‘No One Saw a Thing’ Review: A True Crime Vigilante Story That’s More Interested in Questions Than Answers

Click here to read the full article.

One of the inherent challenges in telling a true crime story is that crimes never exist in a vacuum. For as much as the details behind a particular offense are key, whether it be a misdemeanor or something far more cataclysmic, there are always other factors to consider. “No One Saw a Thing,” a six-part documentary series premiering Thursday on Sundance TV shows what’s possible when “answers” get effectively removed from the Q&A equation. Director Avi Belkin offers a detailed rundown of the circumstances leading up to the death of Ken Rex McElroy, but wisely that is not where the series ends.

Rather than lead up to the public, vigilantist shooting death in the middle of Skidmore, Missouri, McElroy’s death in July 1981 serves as the spark for a long-simmering flame that the show argues is still burning in the collective anxieties of the entire town. Through interviews with many generations of Skidmore residents — most of whom were alive to remember McElroy’s death, even if they weren’t present — Belkin documents the sense of unfulfilled justice that both led to the shooting and has persisted throughout the town over the intervening decades. As “No One Saw a Thing” moves forward to show the tradition of violence that seems woven into the fabric of the town, the series becomes, in part, an attempt of its citizens to remove that stigma.

More from IndieWire

There’s a healthy sense of repetition throughout “No One Saw a Thing,” which in a different context might be grating and distracting. While there are times in these six episodes that returning to the same ideas of legacies and consequences don’t necessarily offer fresh insight, there’s a part of it that does echo the cyclical nature of what Skidmore residents have had to deal with for the better part of four decades.

The genuniely gruesome re-created aftermath of McElroy‘s murder — not to mention the brutal crime scene of an unspeakably horrific attack detailed later in the series — become a kind of chorus throughout an ongoing symphony of uncertainty and remorse. All that’s known for sure is what’s trapped in the recreation of McElroy’s shot-out pickup truck. It appears so many times, it’s almost enough to become desensitized to it. If that can happen over the course of six 40-minute episodes, “No One Saw a Thing” invites you to imagine a world where the realities of these crimes have been part of the fabric of an entire town since (at least) 1981.

Living firmly inside the unknowable, “No One Saw a Thing” is also noteworthy in that it asks its audience not to parse murder weapons and locations and timelines, but the very words that its interview subjects put forward as their own form of evidence. As much as a clear idea of events leading to McElroy’s death are still murky, no one is staying absolutely silent. Presenting all of these testimonies without tipping the scale towards one person’s guilt or innocence is a tall task, one that “No One Saw a Thing” deftly manages to do over the course of its six episodes.

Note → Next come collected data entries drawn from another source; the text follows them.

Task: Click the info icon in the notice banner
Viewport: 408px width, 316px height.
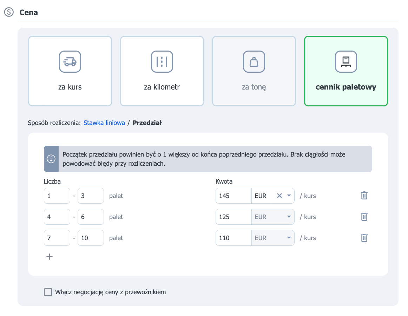Action: tap(51, 159)
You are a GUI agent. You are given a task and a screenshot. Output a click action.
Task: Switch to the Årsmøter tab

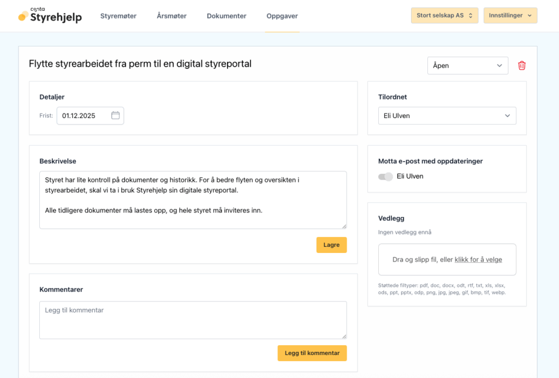(171, 16)
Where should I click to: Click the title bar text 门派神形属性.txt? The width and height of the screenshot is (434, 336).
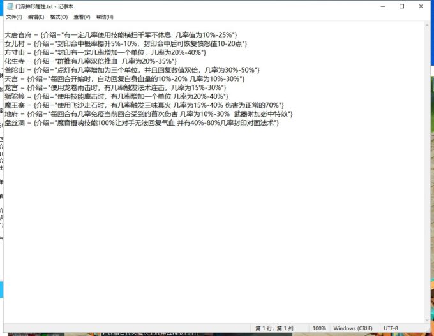click(x=45, y=6)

In the process though, there’s a certain atmospheric quality to this portrait of Skidmore that doesn’t always have a forward momentum to it. Even as the series moves forward across the city’s timeline, those persistent questions of what motivates this behavior sometimes falls prey to the feeling of stasis that the show argues Skidmore has been under since McElroy’s murder.

But “No One Saw a Thing” arrives at some fascinating conclusions when it pulls back its own documentary facade just a little bit. One of the series’ main tools is footage from a “60 Minutes” interview in the close aftermath of McElroy‘s death. (Belkin previously directed “Mike Wallace is Here,” an account of the life and career of that show’s most iconic anchor.)

It offers healthy portions of a young Morley Safer questioning everyone from the young prosecutor to some of the town’s residents around a dining room table. There’s also tiny moments of B-roll footage and clapboard intros, reminders that even news accounts are subject to a constructed narrative. McElroy’s story is mediated through any number of filters beyond the Skidmore residents themselves, including those from the local newspaper reporters who also offer their perspective on what happened in the town in the early ‘80s and ever since.

Whether or not it was the intent at the start of this filmmaking process to uncover some grand truth behind what happened, the discoveries that “No One Saw a Thing” makes are more in how a crime can affect the collective psyche of not just a town, not just a state, but also the nation. Montages of national news coverage framing grisly events in Missouri track the overall evolution from the act of reporting the news to selling something worth tuning in for. It’s a slippery slope, one that the series grapples with, but like most of the rest of the show doesn’t offer an easy, definitive conclusion.

“No One Saw a Thing” is, in many aspects, an exercise in presentation. If there are breakthroughs to be found, it’s that the most important truth to determine is what happens when answers are withheld from those who need it most.

Grade: B

“No One Saw a Thing” airs Thursday nights on SundanceTV.